Un rapport récent du Service de recherche du Parlement européen affirme que nous sommes dans un «nouveau lieu de travail de surveillance». Il dit: «Les nouvelles innovations technologiques ont augmenté à la fois le nombre de dispositifs de surveillance disponibles pour les employeurs ainsi que l’efficacité de ces instruments pour extraire, traiter et stocker des informations personnelles.

«Alors qu’une grande partie de l’activité apparaît comme un nouveau monde de possibilités passionnant et courageux, les expériences personnelles des travailleurs en matière de suivi et de surveillance doivent être prises en compte. Aujourd’hui, des problèmes émergent liés à la propriété des données, à la dynamique du pouvoir de la surveillance liée au travail, à l’utilisation des données, aux pratiques en matière de ressources humaines et aux pressions exercées sur le lieu de travail d’une manière qui touche toutes les classes socio-économiques.

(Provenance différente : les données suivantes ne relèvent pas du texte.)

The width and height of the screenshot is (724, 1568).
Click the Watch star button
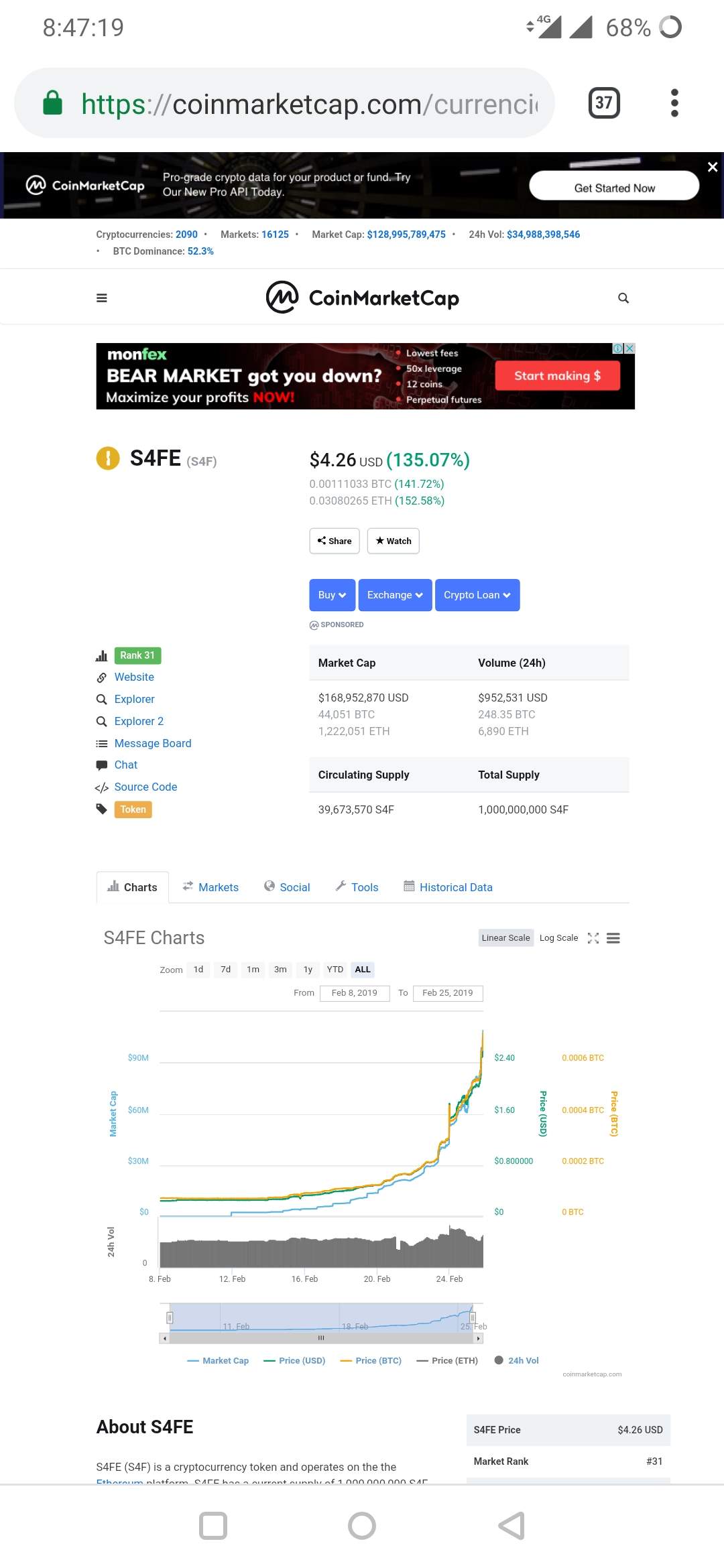pyautogui.click(x=394, y=541)
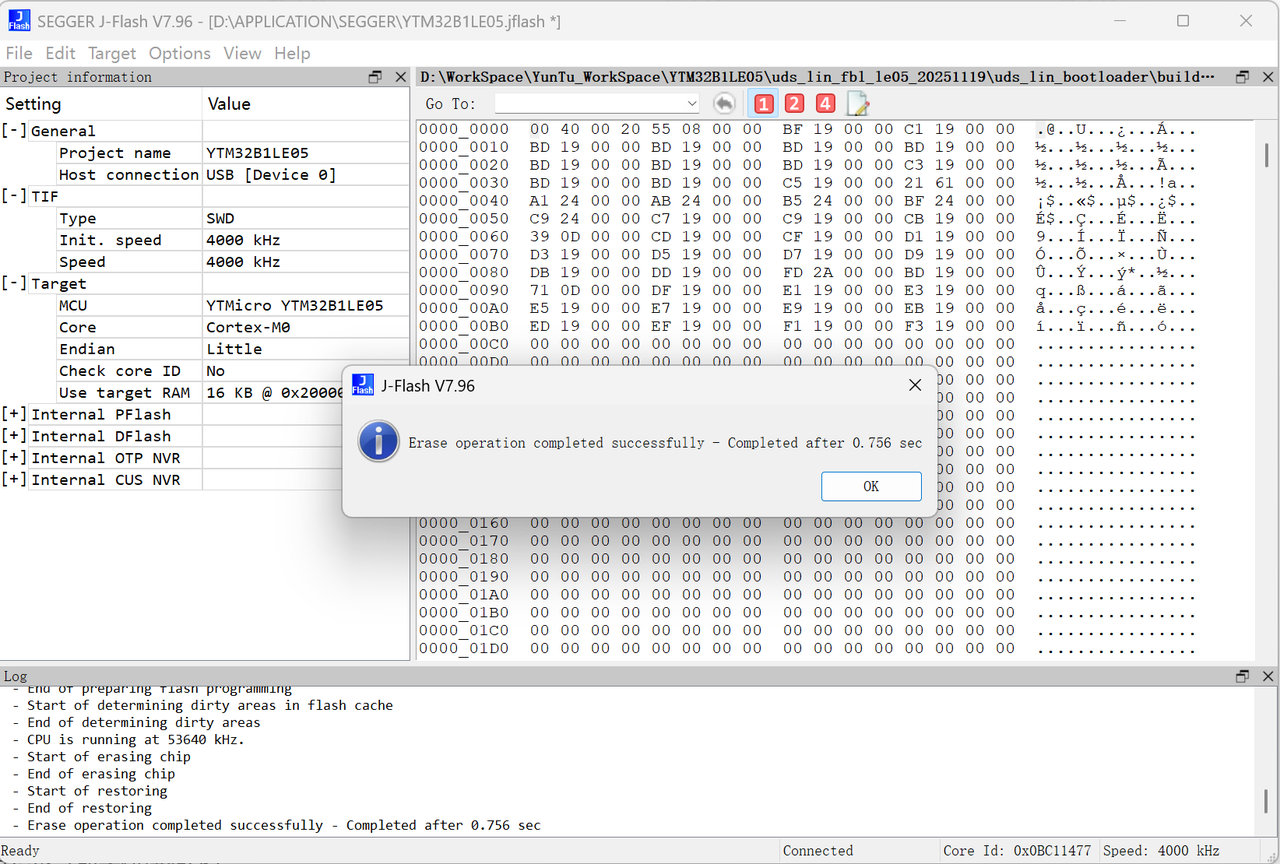The image size is (1280, 864).
Task: Expand the Internal PFlash node
Action: point(14,415)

Les implications juridiques de la surveillance du lieu de travail ne sont pas simples. Selon le rapport, la constitution espagnole protège explicitement la vie privée des travailleurs, par exemple, tandis que les employeurs en Irlande peuvent surveiller leur personnel tant qu’ils se conforment au RGPD. Mais à part les exigences légales, est-ce la bonne chose à faire?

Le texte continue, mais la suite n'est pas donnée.